Saved entries
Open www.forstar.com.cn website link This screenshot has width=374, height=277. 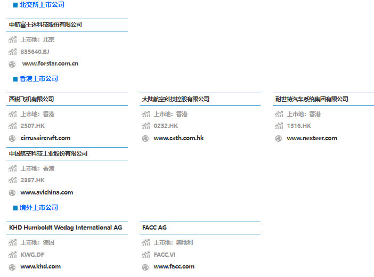50,63
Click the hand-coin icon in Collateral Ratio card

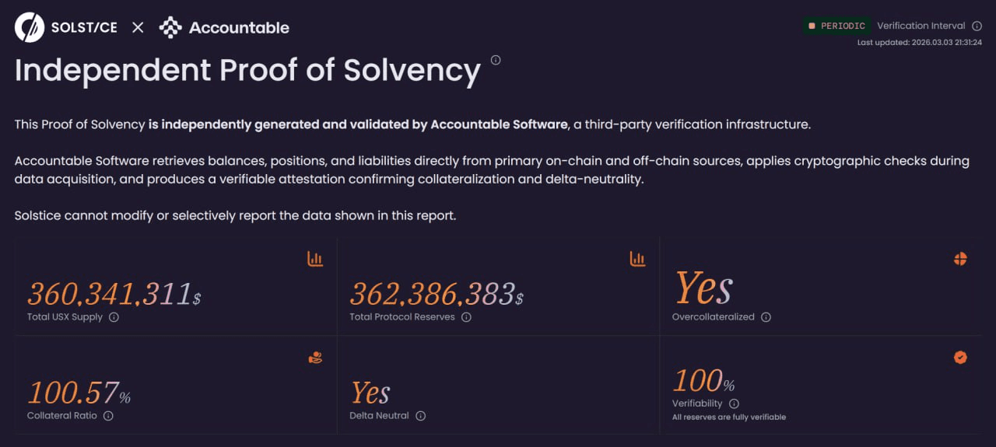pos(315,358)
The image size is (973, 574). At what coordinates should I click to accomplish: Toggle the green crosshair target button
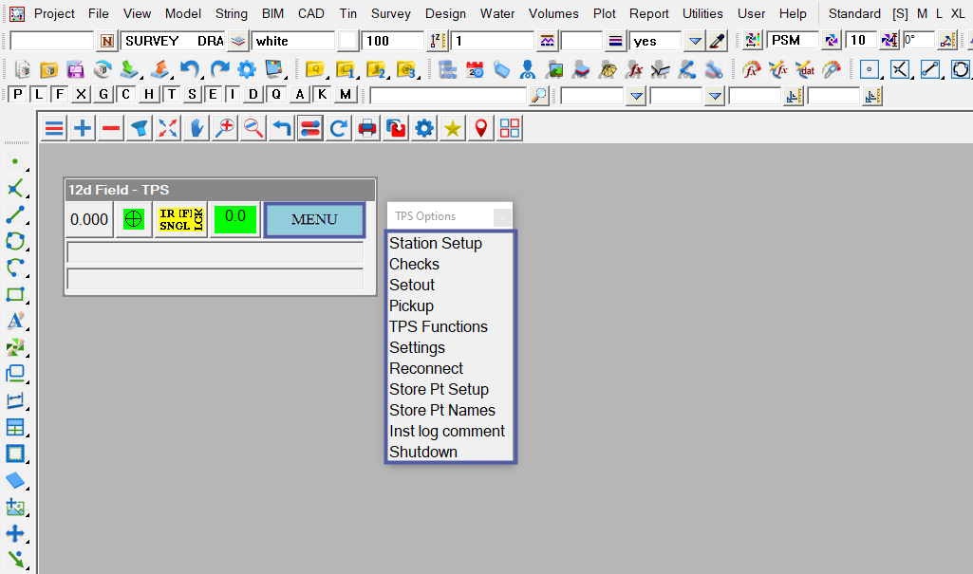(134, 219)
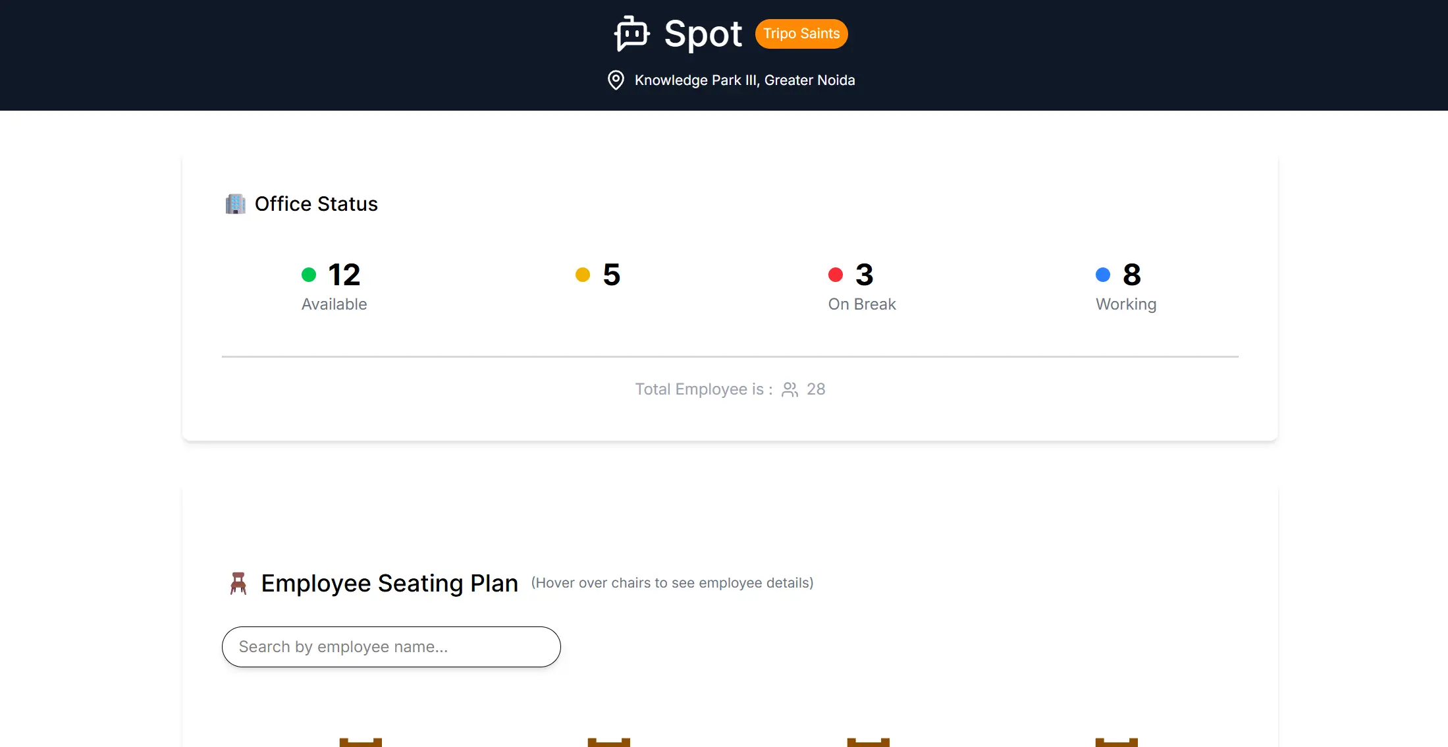Screen dimensions: 1448x747
Task: Click the chair icon beside Employee Seating Plan
Action: pos(239,582)
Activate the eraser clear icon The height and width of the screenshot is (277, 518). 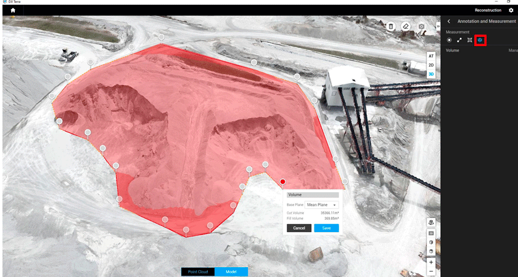coord(406,26)
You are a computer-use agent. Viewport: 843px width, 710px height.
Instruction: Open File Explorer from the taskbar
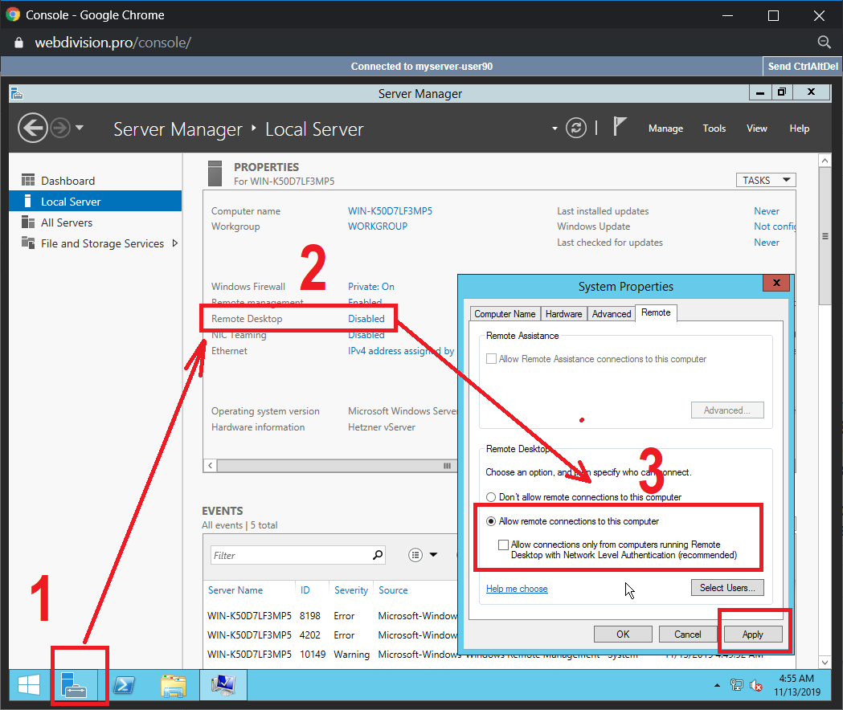coord(174,685)
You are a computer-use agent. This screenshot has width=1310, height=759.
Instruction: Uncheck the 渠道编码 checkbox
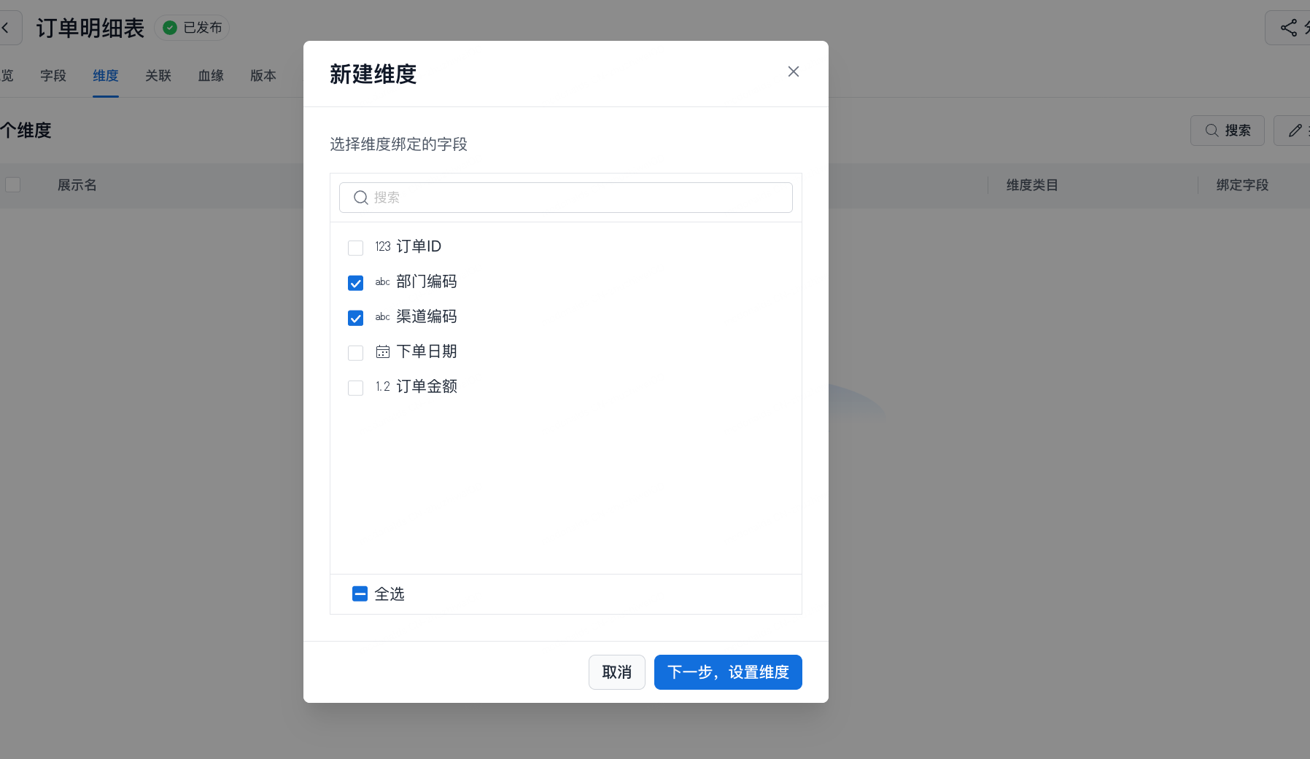point(356,318)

= Task item =
Count every line of the records that includes "agent", and give that number with no other words.

= Response =
2